Successfully slowing Mixon and the Bengals’ running game down would create a trickle-down effect that does not favor the home team: it would put the game in the hands of quarterback Andy Dalton and the passing attack — one that has been wildly inconsistent so far this season and ranks just 29th in the NFL in Football Outsiders’ DVOA statistic (-13.7%) that evaluates and compares plays based on the situations in which they take place.
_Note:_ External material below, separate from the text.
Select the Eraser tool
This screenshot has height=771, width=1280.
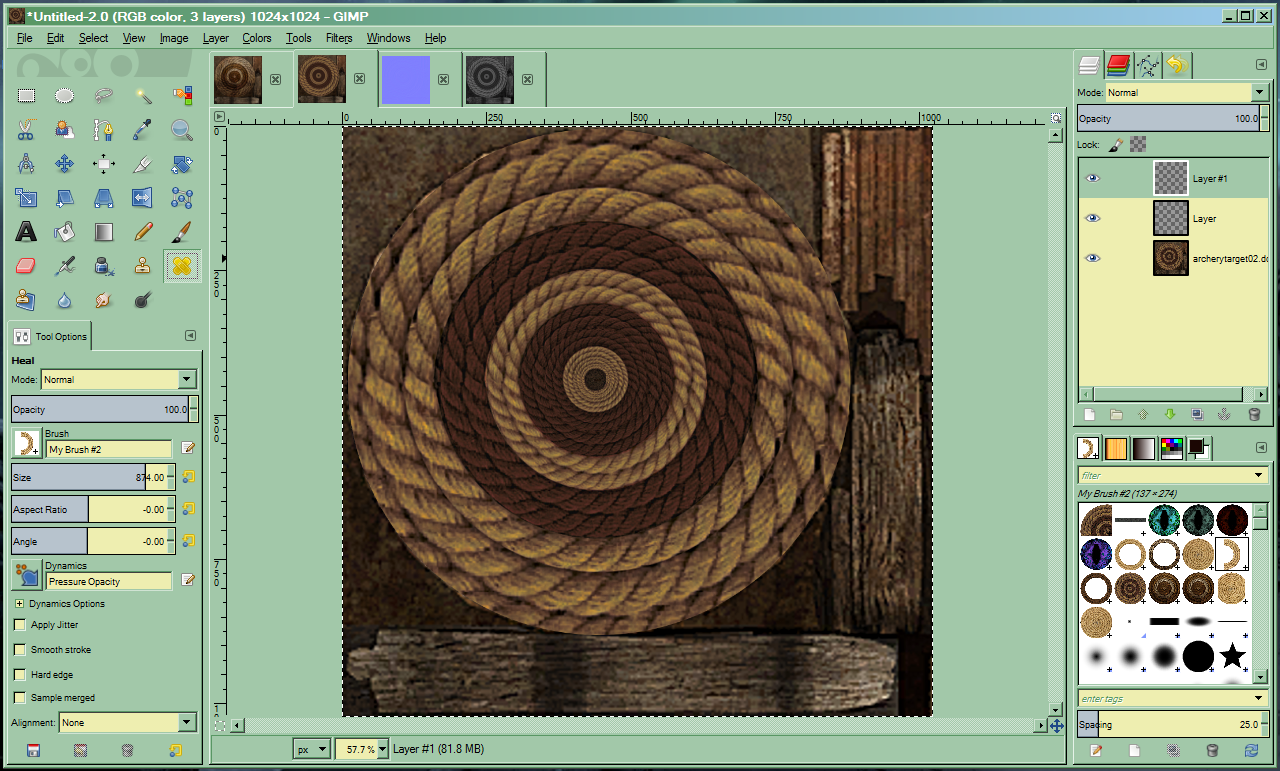[26, 265]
“You force Dalton to beat you and you have a serious chance,” said Patrick about the 32-year-old who has led the Bengals offense since getting drafted in the second round in 2011 but could very well be replaced next offseason. “He lost quite a bit of that magic he had when he was inserted back into the starting lineup. He was inaccurate on some throws, and his biggest target, wide receiver Auden Tate, was just put on injured reserve.”

Dalton is not per se a bad quarterback, but one that struggled to open the season. After turning the football over 11 times during the first eight games, Taylor had seen enough from the veteran passer and decided to bench him in favor of Ryan Finley. The fourth-round rookie, however, did not prove to be much of an upgrade and after three games was back on the bench with Dalton leading the Bengals to their only win of the season in his return.
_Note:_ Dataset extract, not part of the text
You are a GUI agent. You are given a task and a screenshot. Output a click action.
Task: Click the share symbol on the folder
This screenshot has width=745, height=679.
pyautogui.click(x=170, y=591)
“Dalton is a good enough quarterback to give this offense a chance to move the ball. The same couldn’t be said for rookie quarterback Ryan Finley who not only didn’t have the arm strength but was also consistently late on his throws,” said Patrick about the Bengals’s quarterback situation so far this season. “Dalton’s veteran experience at least means if his first read is there he can throw a catchable ball.”

“Honestly, Dalton is as good as his supporting cast, and with it not looking like A.J. Green will be stepping on that field his abilities are limited,” he added. “After years of being rushed at a crazy rate for years, Dalton’s internal clock is going off quicker and quicker, and he also lacks a lot of pocket awareness that you’d expect from a veteran like him. What does this all add up to? A huge amount of inconsistency. When Dalton is hot he can have the offense moving right down the field. He is just as likely to look lost on a quick three-and-out.”
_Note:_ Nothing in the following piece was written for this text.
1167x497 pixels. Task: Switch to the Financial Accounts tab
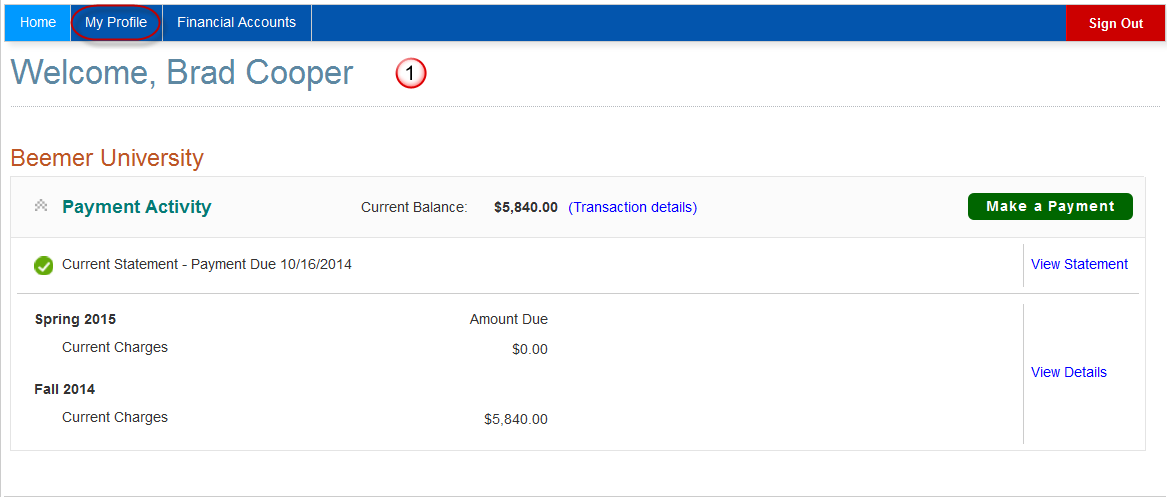(x=236, y=23)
The supporting cast Patrick mentioned has also been a problem for Cincinnati. While Mixon has been solid albeit unspectacular as the team’s lead back, the receiver situation was at times ugly with the aforementioned Green being out since injuring his ankle on the first day of training camp and none of the other receivers being able to fill the void and consistently step up — with the exception of fourth-year wide receiver Tyler Boyd.

“Boyd is really the only receiver left who sees consistent targets who can make contested throws,” says Patrick about the Bengals’ leader in catches, receiving yards and receiving touchdowns. However, he acknowledges that it will be hard for the 25-year-old alone to tip the scales in Cincinnati’s favor on Sunday. “It doesn’t seem like it’d be hard for New England’s defense to focus up on Boyd and make Dalton and the rest of the receivers beat them.”